> [Records for processing]
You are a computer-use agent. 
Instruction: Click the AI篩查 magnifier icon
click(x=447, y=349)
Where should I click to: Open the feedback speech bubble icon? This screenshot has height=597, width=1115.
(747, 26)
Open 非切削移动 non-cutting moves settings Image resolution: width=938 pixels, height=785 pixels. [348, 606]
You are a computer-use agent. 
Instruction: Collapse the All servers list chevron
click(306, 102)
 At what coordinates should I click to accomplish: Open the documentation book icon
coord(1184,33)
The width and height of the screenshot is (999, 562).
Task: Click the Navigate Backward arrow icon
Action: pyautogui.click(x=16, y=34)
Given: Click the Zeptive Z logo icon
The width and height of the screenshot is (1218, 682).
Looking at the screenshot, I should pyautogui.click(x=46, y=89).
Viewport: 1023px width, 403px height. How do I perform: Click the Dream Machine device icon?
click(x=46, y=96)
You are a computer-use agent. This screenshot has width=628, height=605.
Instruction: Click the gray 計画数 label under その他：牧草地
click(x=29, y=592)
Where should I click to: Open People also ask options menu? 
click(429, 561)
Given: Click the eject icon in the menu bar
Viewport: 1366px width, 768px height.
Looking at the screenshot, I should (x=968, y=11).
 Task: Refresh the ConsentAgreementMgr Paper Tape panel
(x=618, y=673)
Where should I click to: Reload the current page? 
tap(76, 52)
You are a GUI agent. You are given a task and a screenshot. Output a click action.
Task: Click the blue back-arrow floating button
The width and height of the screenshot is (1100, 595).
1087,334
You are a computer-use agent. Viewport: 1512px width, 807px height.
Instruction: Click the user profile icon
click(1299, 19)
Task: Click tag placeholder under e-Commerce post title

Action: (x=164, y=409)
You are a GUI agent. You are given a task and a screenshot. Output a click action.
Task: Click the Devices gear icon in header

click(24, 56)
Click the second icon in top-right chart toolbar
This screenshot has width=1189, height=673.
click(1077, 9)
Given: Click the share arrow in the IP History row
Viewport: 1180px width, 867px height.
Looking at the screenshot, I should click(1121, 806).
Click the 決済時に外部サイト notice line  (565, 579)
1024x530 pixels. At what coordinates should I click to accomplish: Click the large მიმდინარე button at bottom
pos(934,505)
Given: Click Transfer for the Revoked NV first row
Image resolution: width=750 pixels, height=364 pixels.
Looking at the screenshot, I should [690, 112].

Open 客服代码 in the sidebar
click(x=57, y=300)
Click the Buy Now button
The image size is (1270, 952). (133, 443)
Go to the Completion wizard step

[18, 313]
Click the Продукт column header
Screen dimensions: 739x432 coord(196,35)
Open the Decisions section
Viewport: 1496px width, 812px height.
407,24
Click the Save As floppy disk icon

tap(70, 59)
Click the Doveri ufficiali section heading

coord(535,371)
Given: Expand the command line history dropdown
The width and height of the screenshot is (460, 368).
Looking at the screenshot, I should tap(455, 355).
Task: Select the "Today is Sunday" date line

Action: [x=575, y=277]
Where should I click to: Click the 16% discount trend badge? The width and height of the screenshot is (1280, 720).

> [Short task] Copy every row above word for word, with no changes.

> [Full response]
You are a computer-use agent. 
Instruction: Click the AI篩查 magnifier icon
click(x=447, y=349)
Where should I click to: Open the feedback speech bubble icon? This screenshot has height=597, width=1115.
(747, 26)
Open 非切削移动 non-cutting moves settings Image resolution: width=938 pixels, height=785 pixels. [348, 606]
You are a computer-use agent. 
Instruction: Collapse the All servers list chevron
click(306, 102)
 At what coordinates should I click to accomplish: Open the documentation book icon
coord(1184,33)
The width and height of the screenshot is (999, 562).
Task: Click the Navigate Backward arrow icon
Action: pyautogui.click(x=16, y=34)
Given: Click the Zeptive Z logo icon
The width and height of the screenshot is (1218, 682).
Looking at the screenshot, I should pyautogui.click(x=46, y=89).
Viewport: 1023px width, 403px height. How do I perform: Click the Dream Machine device icon?
click(x=46, y=96)
You are a computer-use agent. This screenshot has width=628, height=605.
Instruction: Click the gray 計画数 label under その他：牧草地
click(x=29, y=592)
Where should I click to: Open People also ask options menu? 
click(429, 561)
Given: Click the eject icon in the menu bar
Viewport: 1366px width, 768px height.
Looking at the screenshot, I should (x=968, y=11).
 Task: Refresh the ConsentAgreementMgr Paper Tape panel
(x=618, y=673)
Where should I click to: Reload the current page? 
tap(76, 52)
You are a GUI agent. You are given a task and a screenshot. Output a click action.
Task: Click the blue back-arrow floating button
The width and height of the screenshot is (1100, 595).
1087,334
You are a computer-use agent. Viewport: 1512px width, 807px height.
Instruction: Click the user profile icon
click(1299, 19)
Task: Click tag placeholder under e-Commerce post title

Action: (x=164, y=409)
You are a GUI agent. You are given a task and a screenshot. Output a click action.
Task: Click the Devices gear icon in header

click(24, 56)
Click the second icon in top-right chart toolbar
This screenshot has width=1189, height=673.
click(1077, 9)
Given: Click the share arrow in the IP History row
Viewport: 1180px width, 867px height.
Looking at the screenshot, I should click(1121, 806).
Click the 決済時に外部サイト notice line  (565, 579)
1024x530 pixels. At what coordinates should I click to accomplish: Click the large მიმდინარე button at bottom
pos(934,505)
Given: Click Transfer for the Revoked NV first row
Image resolution: width=750 pixels, height=364 pixels.
Looking at the screenshot, I should [690, 112].

Open 客服代码 in the sidebar
click(x=57, y=300)
Click the Buy Now button
The image size is (1270, 952). (133, 443)
Go to the Completion wizard step

[18, 313]
Click the Продукт column header
Screen dimensions: 739x432 coord(196,35)
Open the Decisions section
Viewport: 1496px width, 812px height.
407,24
Click the Save As floppy disk icon

tap(70, 59)
Click the Doveri ufficiali section heading

coord(535,371)
Given: Expand the command line history dropdown
The width and height of the screenshot is (460, 368).
Looking at the screenshot, I should tap(455, 355).
Task: Select the "Today is Sunday" date line

Action: [x=575, y=277]
Where should I click to: Click the 16% discount trend badge? The width and height of the screenshot is (1280, 720).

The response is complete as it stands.